Side-striped Jackal

© Shem Compion


Side-striped jackal [Canis adustus]


The side-striped jackal of South Africa is a species of jackal that is primarily nocturnal and timid in nature. It has a head and body length of 650-800 mm and tail length of 300-400 mm. It has a shoulder height 400-500 mm and weighs between 7-12 kg. This rarely seen carnivore is slightly bigger than the more common Black-backed jackal of South Africa. The side-striped jackal has a grey to buff coloured coat that is darker on the back with white stripes along its sides. It has a white-tipped tail and its ears are a dark buff colour.


The side-striped jackal is omnivorous and is able to change its diet to adapt to its environmental conditions around South Africa. Its diet includes a variety of small mammals, carrion, small reptiles, eggs, birds, fruits and maize. They tend to be less predatory than the black-backed jackal.

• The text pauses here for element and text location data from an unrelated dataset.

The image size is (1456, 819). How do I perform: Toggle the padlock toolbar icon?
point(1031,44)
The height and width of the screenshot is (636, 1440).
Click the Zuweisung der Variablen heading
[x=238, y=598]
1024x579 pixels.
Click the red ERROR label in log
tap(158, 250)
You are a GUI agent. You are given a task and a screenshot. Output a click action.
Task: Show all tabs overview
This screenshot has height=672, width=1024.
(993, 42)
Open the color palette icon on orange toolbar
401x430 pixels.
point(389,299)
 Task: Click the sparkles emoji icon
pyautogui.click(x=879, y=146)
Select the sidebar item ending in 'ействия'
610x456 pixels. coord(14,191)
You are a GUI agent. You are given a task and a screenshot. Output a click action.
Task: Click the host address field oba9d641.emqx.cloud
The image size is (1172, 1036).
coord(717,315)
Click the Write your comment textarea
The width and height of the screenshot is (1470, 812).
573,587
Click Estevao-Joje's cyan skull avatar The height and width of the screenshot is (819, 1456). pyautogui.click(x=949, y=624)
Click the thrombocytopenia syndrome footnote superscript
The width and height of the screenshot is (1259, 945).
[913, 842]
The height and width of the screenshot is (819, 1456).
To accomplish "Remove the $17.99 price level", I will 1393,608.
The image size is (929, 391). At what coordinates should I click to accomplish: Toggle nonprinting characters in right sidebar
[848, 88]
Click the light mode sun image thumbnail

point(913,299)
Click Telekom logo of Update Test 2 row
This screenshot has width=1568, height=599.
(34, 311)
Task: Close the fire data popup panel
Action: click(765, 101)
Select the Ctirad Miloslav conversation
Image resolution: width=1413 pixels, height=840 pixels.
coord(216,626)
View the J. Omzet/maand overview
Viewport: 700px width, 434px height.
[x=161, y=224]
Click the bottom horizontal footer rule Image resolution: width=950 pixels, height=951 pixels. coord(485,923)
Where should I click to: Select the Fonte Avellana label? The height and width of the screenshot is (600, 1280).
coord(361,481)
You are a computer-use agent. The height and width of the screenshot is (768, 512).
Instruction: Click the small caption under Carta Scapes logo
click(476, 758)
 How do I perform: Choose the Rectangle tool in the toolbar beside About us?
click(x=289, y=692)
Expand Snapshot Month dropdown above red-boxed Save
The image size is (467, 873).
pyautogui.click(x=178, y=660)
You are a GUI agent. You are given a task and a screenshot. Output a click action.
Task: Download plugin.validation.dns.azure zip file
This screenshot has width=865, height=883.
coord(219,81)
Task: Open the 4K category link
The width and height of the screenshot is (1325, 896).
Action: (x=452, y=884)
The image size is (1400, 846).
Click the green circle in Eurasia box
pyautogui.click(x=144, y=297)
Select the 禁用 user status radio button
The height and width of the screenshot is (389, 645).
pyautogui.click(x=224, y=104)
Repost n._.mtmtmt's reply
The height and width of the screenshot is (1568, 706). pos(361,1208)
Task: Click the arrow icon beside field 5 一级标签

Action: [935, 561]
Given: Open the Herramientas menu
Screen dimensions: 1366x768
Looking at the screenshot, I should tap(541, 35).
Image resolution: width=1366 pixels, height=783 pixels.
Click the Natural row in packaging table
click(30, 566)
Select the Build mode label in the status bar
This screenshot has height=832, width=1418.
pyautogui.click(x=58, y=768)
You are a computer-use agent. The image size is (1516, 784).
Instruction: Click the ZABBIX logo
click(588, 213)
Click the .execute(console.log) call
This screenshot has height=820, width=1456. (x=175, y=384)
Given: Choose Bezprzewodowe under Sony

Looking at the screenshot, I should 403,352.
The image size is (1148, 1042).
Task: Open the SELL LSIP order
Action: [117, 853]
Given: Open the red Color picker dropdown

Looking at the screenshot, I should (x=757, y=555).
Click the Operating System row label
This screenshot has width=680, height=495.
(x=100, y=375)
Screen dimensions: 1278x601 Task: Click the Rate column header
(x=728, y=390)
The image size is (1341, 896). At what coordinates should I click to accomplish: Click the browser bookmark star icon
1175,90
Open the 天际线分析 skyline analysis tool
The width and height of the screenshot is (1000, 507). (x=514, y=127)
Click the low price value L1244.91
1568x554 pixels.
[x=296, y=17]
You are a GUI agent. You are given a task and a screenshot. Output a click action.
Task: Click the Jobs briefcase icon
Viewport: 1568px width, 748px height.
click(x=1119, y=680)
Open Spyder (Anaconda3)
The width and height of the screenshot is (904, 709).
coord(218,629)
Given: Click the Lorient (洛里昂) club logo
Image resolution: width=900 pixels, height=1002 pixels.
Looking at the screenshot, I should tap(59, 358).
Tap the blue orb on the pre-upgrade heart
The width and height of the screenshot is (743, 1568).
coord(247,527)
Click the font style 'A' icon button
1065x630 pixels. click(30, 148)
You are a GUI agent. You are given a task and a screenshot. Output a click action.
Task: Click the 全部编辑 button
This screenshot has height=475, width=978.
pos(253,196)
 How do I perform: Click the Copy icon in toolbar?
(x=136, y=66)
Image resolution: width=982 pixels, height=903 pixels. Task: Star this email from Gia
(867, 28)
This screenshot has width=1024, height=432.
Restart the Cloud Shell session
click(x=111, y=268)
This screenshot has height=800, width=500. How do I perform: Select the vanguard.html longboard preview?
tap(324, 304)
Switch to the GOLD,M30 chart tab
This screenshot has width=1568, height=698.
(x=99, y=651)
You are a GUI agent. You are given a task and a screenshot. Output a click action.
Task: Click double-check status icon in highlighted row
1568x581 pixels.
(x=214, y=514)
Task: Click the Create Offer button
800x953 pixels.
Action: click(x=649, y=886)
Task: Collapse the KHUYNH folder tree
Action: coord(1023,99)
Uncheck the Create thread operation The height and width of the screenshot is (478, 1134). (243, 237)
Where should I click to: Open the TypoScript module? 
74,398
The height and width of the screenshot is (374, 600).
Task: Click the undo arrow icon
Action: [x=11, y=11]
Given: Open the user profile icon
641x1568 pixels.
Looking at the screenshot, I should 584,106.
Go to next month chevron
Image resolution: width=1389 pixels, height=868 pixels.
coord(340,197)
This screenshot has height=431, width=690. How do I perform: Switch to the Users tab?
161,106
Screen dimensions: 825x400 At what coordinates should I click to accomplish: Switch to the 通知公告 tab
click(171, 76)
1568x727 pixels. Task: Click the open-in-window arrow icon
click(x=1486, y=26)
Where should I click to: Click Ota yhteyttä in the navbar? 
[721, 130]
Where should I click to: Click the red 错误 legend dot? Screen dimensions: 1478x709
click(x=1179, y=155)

The mating season for the side-striped jackal occurs during June and July in South Africa. However, some do mate throughout the year. The gestation period for the side-striped jackal is between 57-64 days. A litter of around 4 to six pups are born during August and November. The young are reared by females, males and older pups born from the previous litter. Excavated termite mounds and old Aardvark burrows are used for dens to rear the young. Adults feed pups regurgitated food every 2-3 hours throughout the night.


The side-striped jackal can be seen in groups consisting of the breeding pair along with its most recent offspring. They are very territorial animals and breeding pairs never wander far from one another. The offspring do eventually leave their families to seek their own territories out into the wilderness of South Africa.

Where they are found

The side-striped jackal can be found across South Africa from Northern KwaZulu Natal to Mpumalanga and the Northern Province. They also live as far as Swaziland.

Field Notes

The side-striped jackal will feed only on fruit when it is available during the right season in South Africa. They rarely hunt for large prey in the wild and therefore do not pose a threat to stock farmers in the region unlike the black-backed jackal.